2Sam 7, 4...16; Rom. 4, 13...22; Mat 1, 16-24

Homilía

          Una de las consecuencias del desarrollo de la psicología en nuestra época es que nos hemos vuelto muy atentos a todos nuestros estados interiores, escudriñándolos y analizándolos a veces hasta el extremo.  Muchos de los grandes escritores modernos, especialmente poetas y novelistas, dedican mucho tiempo a describir sus propios estados interiores o los de los personajes de sus creaciones.  Ahora bien, la Biblia en su conjunto, tanto el Antiguo como el Nuevo Testamento, apenas se detiene en describir los estados interiores de los grandes personajes de la Historia de la Salvación.  Por el contrario, la Sagrada Escritura describe esencialmente acontecimientos, acontecimientos salvíficos.

          Probablemente por eso, cada vez que la Escritura quiere describir la percepción de alguien de su misión personal, o una decisión sobre esa misión, o una agitación interior previa a la aceptación de esa misión, siempre se describe como un acontecimiento, una acción, una intervención.  

          La percepción de María de su misión en el momento de su madurez física y espiritual, y su total aceptación de la misma, se describen con las imágenes de la aparición de un ángel.  La conciencia de su misión personal que muchos profetas tuvieron en un momento determinado de su vida se describe a menudo con la imagen de un sueño. En el Evangelio que acabamos de leer, se describe así la conciencia de José de su misión en relación con María y el niño que lleva en su seno. 

          La conciencia de las mujeres y los hombres de la Biblia de su misión en el plan de Dios se experimenta casi siempre como la recepción no sólo de una misión, sino de una promesa. De hecho, las tres lecturas que acabamos de escuchar nos presentan una larga cadena de testigos unidos por una misma promesa que se transmite de generación en generación.  La Epístola a los Romanos nos remite a la promesa hecha a Abraham de una numerosa descendencia.  Abraham y José tienen esto en común: la paternidad se les da cuando menos lo esperan: a Abraham, la paternidad según la carne, cuando él y su esposa están avanzados en años; a José, la paternidad según el espíritu, cuando aún no ha tomado a su prometida, María, como esposa.  Para ambos es una sorpresa.  Ambos aceptan con fe el mensaje que se les da.  Ambos, cada uno a su manera, son nuestros padres en la fe.

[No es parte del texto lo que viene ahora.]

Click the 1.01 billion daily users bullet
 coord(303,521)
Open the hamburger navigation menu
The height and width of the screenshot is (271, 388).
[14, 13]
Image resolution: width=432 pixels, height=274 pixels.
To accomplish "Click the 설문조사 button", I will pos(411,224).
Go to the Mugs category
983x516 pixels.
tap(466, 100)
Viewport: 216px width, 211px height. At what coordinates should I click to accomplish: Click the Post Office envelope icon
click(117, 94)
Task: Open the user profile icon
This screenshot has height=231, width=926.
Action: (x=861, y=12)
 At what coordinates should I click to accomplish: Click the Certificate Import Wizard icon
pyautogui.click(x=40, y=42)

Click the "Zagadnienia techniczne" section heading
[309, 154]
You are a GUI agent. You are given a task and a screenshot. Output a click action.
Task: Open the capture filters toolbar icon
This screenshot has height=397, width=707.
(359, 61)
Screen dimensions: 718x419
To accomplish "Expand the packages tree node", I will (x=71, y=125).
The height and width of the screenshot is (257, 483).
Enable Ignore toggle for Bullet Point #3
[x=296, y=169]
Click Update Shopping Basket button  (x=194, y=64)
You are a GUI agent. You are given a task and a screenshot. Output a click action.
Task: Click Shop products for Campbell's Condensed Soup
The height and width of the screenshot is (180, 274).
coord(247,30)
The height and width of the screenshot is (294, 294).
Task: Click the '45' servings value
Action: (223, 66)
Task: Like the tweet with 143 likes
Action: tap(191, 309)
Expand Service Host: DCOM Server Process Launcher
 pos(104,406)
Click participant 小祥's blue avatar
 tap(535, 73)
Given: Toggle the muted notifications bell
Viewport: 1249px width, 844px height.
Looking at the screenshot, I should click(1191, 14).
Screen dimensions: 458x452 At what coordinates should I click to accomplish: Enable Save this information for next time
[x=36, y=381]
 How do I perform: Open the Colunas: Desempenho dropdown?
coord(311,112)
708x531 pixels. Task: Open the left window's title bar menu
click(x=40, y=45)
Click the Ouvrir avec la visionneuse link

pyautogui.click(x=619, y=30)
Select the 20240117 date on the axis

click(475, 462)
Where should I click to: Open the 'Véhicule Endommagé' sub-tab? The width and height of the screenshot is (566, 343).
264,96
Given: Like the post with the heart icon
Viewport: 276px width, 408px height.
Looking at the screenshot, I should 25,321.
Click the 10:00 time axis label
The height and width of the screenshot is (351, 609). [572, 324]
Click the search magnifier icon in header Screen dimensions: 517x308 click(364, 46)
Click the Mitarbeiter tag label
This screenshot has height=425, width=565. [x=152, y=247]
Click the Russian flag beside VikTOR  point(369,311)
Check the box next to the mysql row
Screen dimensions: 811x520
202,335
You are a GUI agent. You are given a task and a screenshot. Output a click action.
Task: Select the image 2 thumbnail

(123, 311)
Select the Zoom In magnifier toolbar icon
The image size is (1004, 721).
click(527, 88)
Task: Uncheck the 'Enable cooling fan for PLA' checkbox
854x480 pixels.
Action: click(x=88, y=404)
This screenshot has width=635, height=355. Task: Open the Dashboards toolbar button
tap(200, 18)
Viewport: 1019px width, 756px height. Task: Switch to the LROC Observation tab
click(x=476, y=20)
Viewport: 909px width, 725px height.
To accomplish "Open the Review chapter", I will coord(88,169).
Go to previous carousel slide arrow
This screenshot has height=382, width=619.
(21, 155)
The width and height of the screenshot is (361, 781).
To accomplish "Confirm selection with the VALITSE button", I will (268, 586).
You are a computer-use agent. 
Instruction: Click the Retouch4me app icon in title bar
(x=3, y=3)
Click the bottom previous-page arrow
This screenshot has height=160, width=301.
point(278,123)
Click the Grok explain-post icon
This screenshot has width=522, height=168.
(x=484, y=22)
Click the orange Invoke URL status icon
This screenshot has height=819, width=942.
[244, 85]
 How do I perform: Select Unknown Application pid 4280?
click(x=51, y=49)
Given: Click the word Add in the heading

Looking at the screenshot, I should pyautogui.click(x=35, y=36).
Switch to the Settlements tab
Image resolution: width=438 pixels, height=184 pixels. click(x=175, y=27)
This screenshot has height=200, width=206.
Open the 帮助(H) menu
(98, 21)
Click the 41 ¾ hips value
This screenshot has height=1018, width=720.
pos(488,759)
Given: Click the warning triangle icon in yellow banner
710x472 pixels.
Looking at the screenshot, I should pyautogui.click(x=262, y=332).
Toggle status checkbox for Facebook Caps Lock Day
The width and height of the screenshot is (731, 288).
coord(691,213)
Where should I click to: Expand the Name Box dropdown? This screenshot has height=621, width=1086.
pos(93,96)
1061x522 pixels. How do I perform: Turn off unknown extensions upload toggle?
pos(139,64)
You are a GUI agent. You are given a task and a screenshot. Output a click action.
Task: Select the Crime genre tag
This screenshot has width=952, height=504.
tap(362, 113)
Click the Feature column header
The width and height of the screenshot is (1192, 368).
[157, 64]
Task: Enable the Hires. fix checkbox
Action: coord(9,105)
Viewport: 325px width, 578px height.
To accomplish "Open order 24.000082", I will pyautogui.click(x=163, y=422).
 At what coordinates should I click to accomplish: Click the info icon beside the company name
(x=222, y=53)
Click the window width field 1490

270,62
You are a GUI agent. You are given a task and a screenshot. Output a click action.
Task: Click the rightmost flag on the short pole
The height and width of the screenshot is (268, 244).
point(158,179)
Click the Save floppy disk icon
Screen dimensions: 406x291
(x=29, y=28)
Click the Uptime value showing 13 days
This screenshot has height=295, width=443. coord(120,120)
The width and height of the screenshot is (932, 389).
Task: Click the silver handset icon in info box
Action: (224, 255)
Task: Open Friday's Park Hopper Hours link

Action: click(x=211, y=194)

          El vínculo entre Abraham y José es David, a quien se le promete no simplemente una descendencia numerosa, como a Abraham, sino una descendencia que le sucederá en el trono.  Cuando Jesús nace, es, en el sentido más profundo, el "hijo de la promesa", ya que cumple las promesas hechas a Abraham, David y José.  Los tres son nuestros padres en la fe, pues cada uno de nosotros es también hijo o hija de la promesa, en la medida en que Cristo es engendrado en nosotros y nosotros somos engendrados en Cristo.

          Como dije al principio, la Biblia nunca se detiene a describir los estados interiores de los grandes testigos de la Historia de la Salvación.  Tampoco describe las experiencias místicas que hayan podido tener.  Cuando se describe su oración, incluso cuando los Evangelios describen la oración de Jesús, se trata siempre de palabras que expresan la aceptación de su misión. La palabra de María es muy sencilla: Fiat.  La palabra de Jesús es igual de sencilla: "Hágase tu voluntad".  La palabra de José es, en cierto modo, aún más sencilla.  Es simplemente acción.  José no responde al ángel, sino que, como dice el Evangelio en esta frase increíblemente bella y sencilla: "Cuando José se despertó, hizo lo que el ángel del Señor le había ordenado.

          La calidad de nuestra vida espiritual y de nuestra oración reside en lo que hacemos.